Sometimes I think of all the people I would never have met if we weren’t together. The random “struck up a conversation at a gig” people, the friends of friends who became friends, the racy and kinky folk. It’s a varied tribe of really awesome people we know and I miss them when I’m away.

But not as much as I miss you.

Tuesday, November 03, 2009

20 Love Letters - The Second

I think you might have quit smoking. I don’t want to say anything in case you haven’t. I have always been too vocal in my opinions about how much I dislike your smoking, to my own detriment I believe. My latest approach has been to just shut up about it already, it is your decision after all and since you always go outside to smoke I can’t really complain about passive smoking.

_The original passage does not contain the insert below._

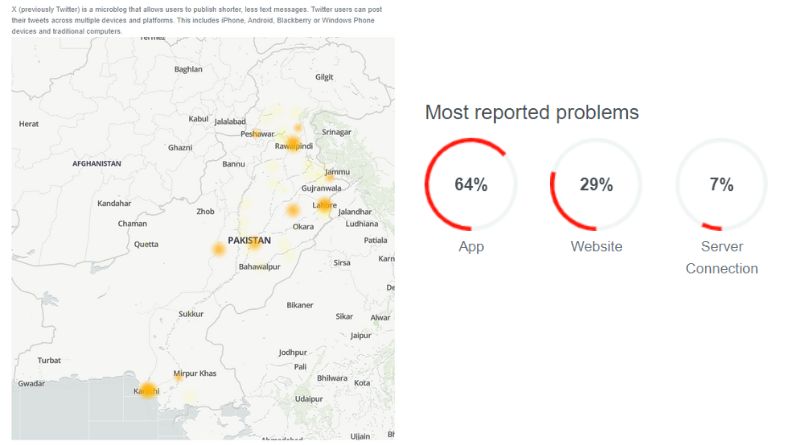
Task: Click the Gwadar city label
Action: tap(32, 383)
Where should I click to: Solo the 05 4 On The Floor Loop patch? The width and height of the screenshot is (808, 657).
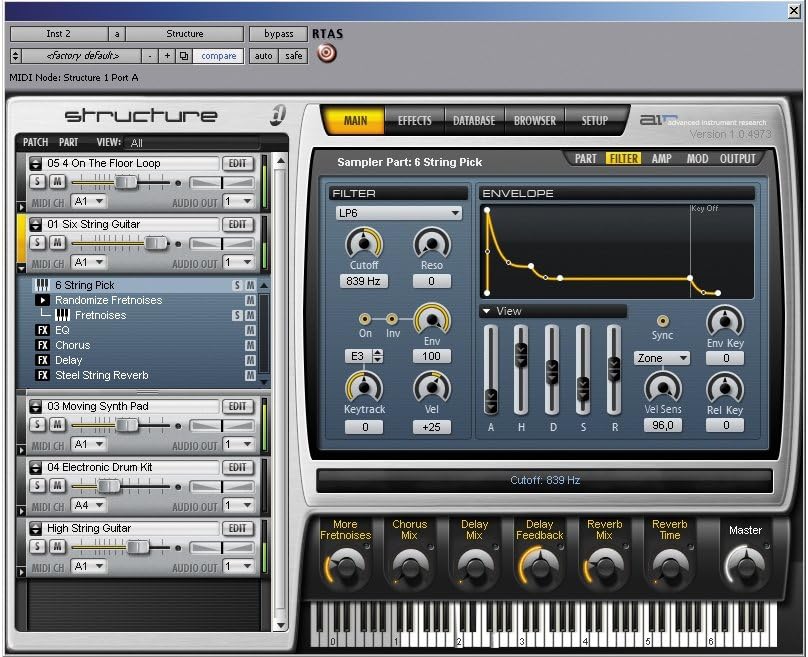pos(37,182)
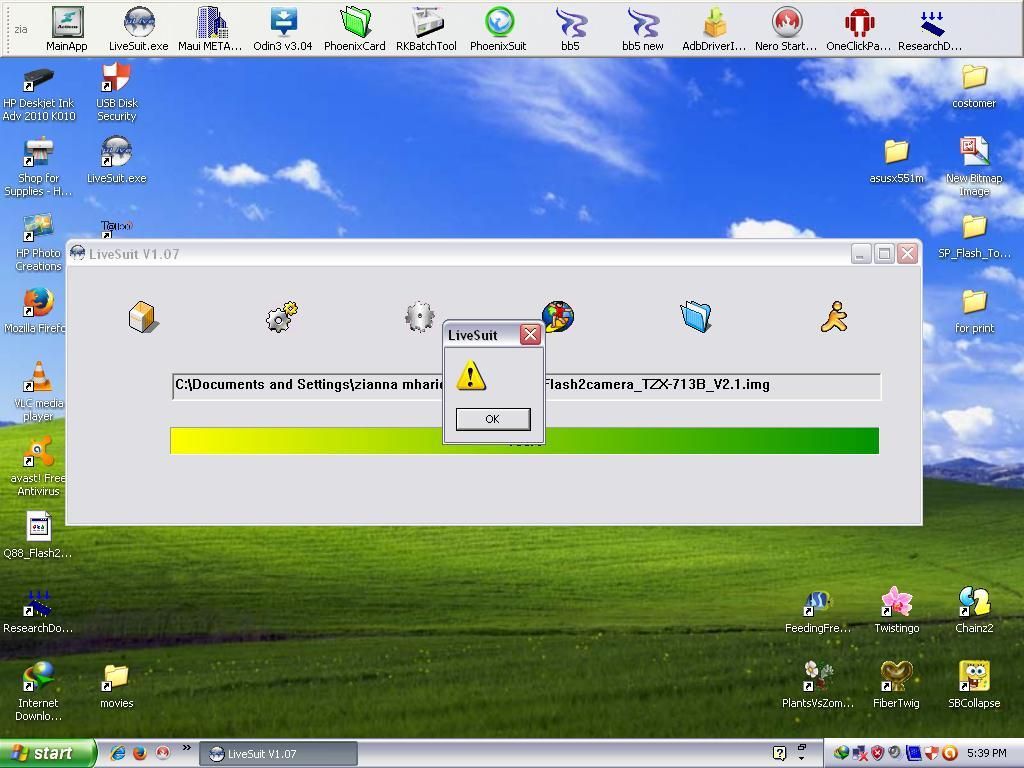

But on the weekend when I visited I didn’t see you light up once. You smelled so nice the whole time and your lips when I tasted you were always clean, without the smoky aftertaste. You have something of an addictive personality, so it’s not surprising that it was hard for you to let go of the smokes (if that is indeed what you’ve done). It could be that you just avoided them that weekend for my sake. If that’s the case, then thank you. I really appreciated it.

You may well have quit and started again in my absence, out of boredom, or frustration, or stress. It’s hard not being around to see, to know what is really going on. You give me the headlines of course, but it’s the little things that are so easy to miss. Have you bought any of those nice chewy peanut butter cookies from Coles recently? Are you currently working your way through a pack?

When we first started dating you were a full card carrying smoker. Occasionally I would even buy a pack for you, if I was on the way to meet you somewhere that didn’t have a cigarette machine. You used to smoke Marlboros, the light gold packet. It gave me a sense of pride to know what your brand was. Like there was some ownership in it. In much the same way that I know you prefer Coopers Pale if it’s on offer, and before Coopers you used to like Stella, but only if it was on tap.

I like to keep these pieces of knowledge about you, it makes me feel like I know you so well, like I’ve collected all this data on the one who holds my heart. You have the same encyclopedia on me, I know, from my vodka-lime-and-soda-in-a-tall-glass to the name of the first real perfume I bought, which you helped me choose.

I wonder if when we go to the UK you will find a new beer to love, and I can tuck that information away too.

Sunday, November 01, 2009

20 Love Letters

Yes it has been a while. I don’t even know if anyone is reading this anymore. It doesn’t matter much though, because there’s only one person I really want to read this anyway.

Over the course of the month of Novermber I am going to write 20 love letters to that person, in the hope that while we continue to be separate, he will know how much I miss him.


The First

You dyed your hair. I’ve always known you as a blonde. Different shades over different times, from ice cold white to your natural darker shade. You sent me a photo of your new black hair. I wasn’t expecting it. You hadn’t mentioned that you were going to dye it. I think probably you didn’t plan it, just got to salon and decided to dye it on a whim. You usually make decisions about your hair on the fly like that.

It took me almost the entire weekend to get used to it. Your skin is so pale, has always had been. The blue-black of your hair a shock of darkness crowning your head. Your eyebrows still so pale - they did look a little strange.

It took a couple of days but in the end I decided that I liked it. You can carry it off, you can carry off most things, with your high cheekbones and sharp aristocratic nose. You are only going to get better looking as you get older. One day you’ll have smile lines crinkling around your eyes and the lines in you forehead will get deeper, but it will be all be just details on the handsome face of the older you.

I love your pale skin, your freckles and your light pink nipples. I love your long, long legs and your firm arse. And for the moment, while the whim lasts, I love your dark hair as well.